You can also pay a visit to The Hour Exchange in Portland to learn more about Time Dollar programs in general

Monday, April 6, 2009

National Child Abuse Prevention Month

April is National Child Abuse Prevention Month and the Child Welfare Information Gateway has a number of resources to offer parents and other caregivers at their website. A good resources for residents of Maine is The Maine children's Trust and a resource that offers information regarding activities and happenings in Maine of interest to parents is Raising Maine

Friday, April 3, 2009

Creative Illness and our Collective Quest

What comes to mind as you read the following questions: ” “How bad is it?” “How bad will it hurt?” “How worried should I be?” “How much worse will it get?” “How much time do we have?” “How did this happen?” Do these seem by any chance like questions that someone who has just discovered that he or she is ill might ask? And does it seem to you that these kind of questions are getting asked a whole lot these days? It does to me. One definition of disease is 'a lack of ease,' and the escalating threats of a dying planet and seriously ailing economy are most definitely making many of us more than a little uneasy (and leaving some of us quaking. )

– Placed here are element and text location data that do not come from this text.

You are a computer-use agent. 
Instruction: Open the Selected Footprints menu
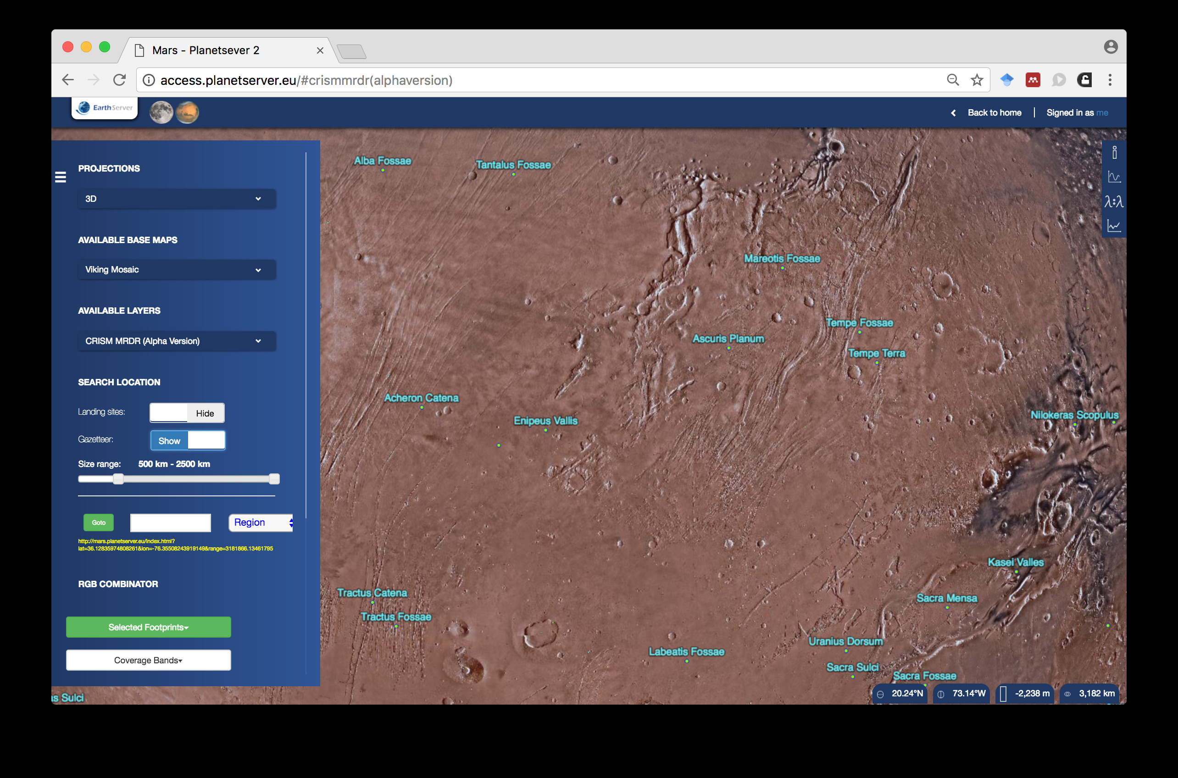(148, 627)
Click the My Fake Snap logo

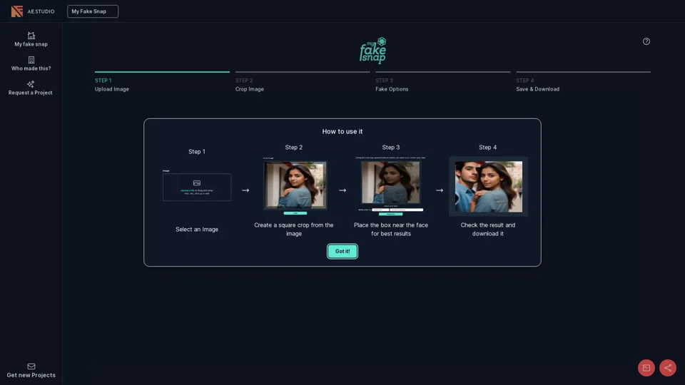coord(372,51)
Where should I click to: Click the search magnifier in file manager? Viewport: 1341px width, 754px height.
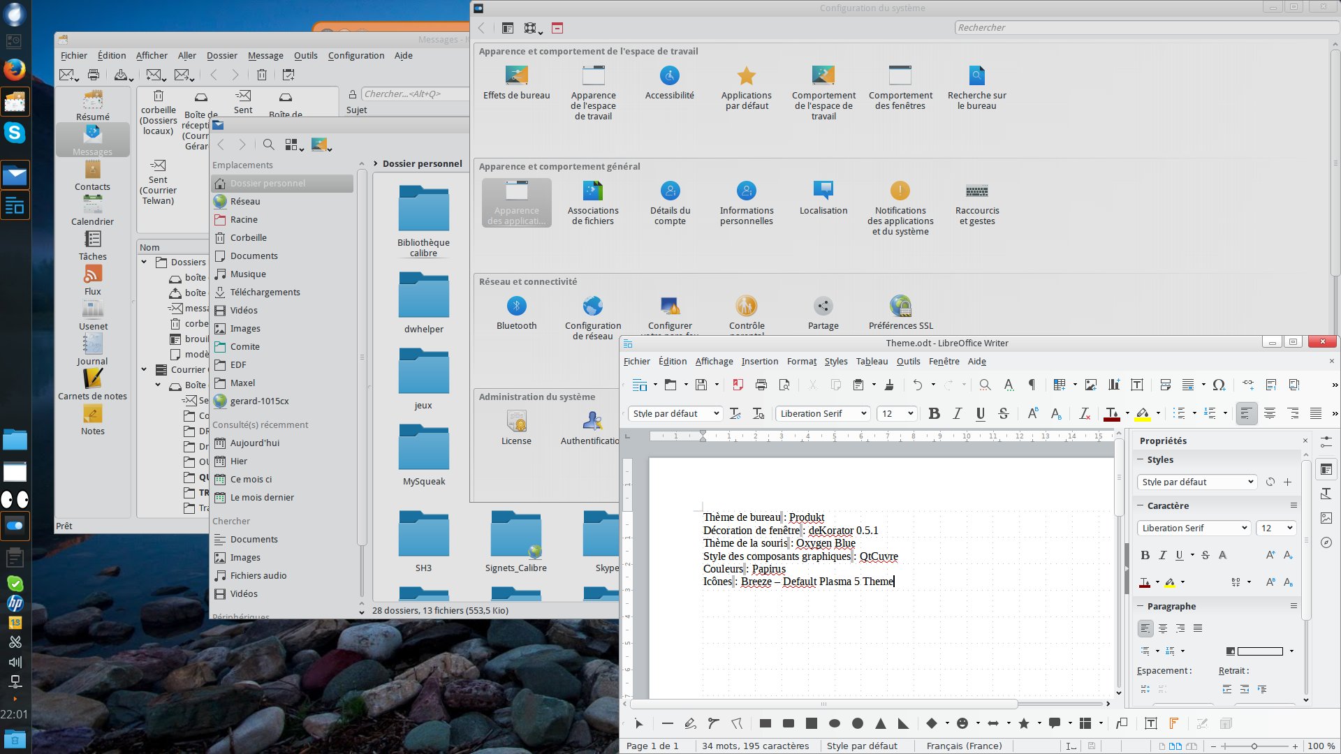click(x=268, y=145)
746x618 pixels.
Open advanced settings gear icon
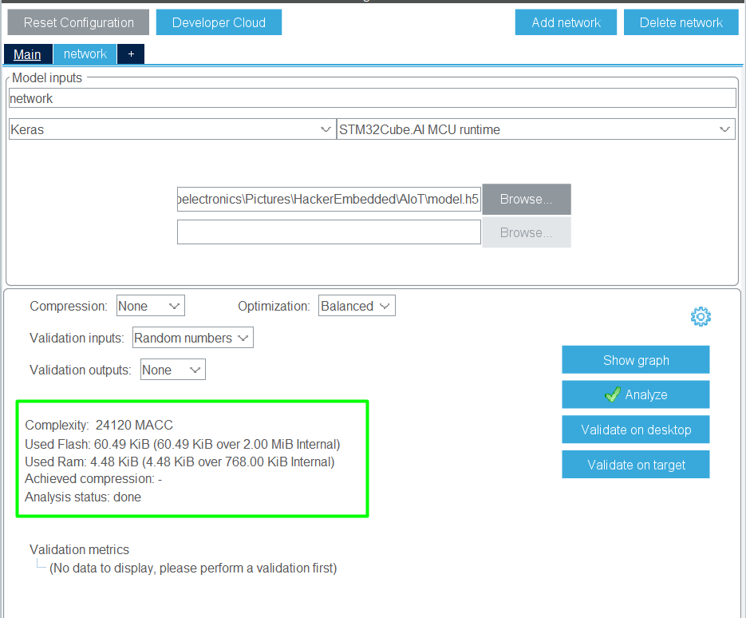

In “The Discovery of the Unconscious,” historian Henri Ellenberger described a process whereby illness in addition to being painful, debilitating, and frightening can also be evolutionary and transformative. He called this phenomenon, ‘creative illness.’ Serious Illness and dis-ease often lead us to confront issues that we haven’t truly faced before, and to ask the kind of questions that seldom (if ever) have easy answers. Today, many of us are earnestly asking questions that we’ve long avoided such as, “what will we need to do differently, more efficiently, sustainably and now as we face global warming?” and, “how must we behave, think, and live differently in order to survive the harsh new economic realities?” Ready or not, we have been launched on a quest -a quest that threatens, challenges, and frightens us.

Quests by definition are initiated by questions, some of which have the potential to distract and overwhelm us, particularly those that are all too often accompanied by complicated and even contradictory answers. Poet Rainer Maria Rilke advised us to love questions, while another poet, Mary Oliver, suggests that there is ultimately only one question that we need to ask ourselves and that is, “how to love this world?”

It’s my belief that the outcome of our collective quest will have a great deal to do with the quality of the questions that we ask ourselves along the way, and I am dearly hoping that through the questions we ask and the courage and integrity required in not only seeking, but then living the answers, we will in the end be stronger, deeper, wiser, and more creative, and that through our questing we will be both transformed and redeemed.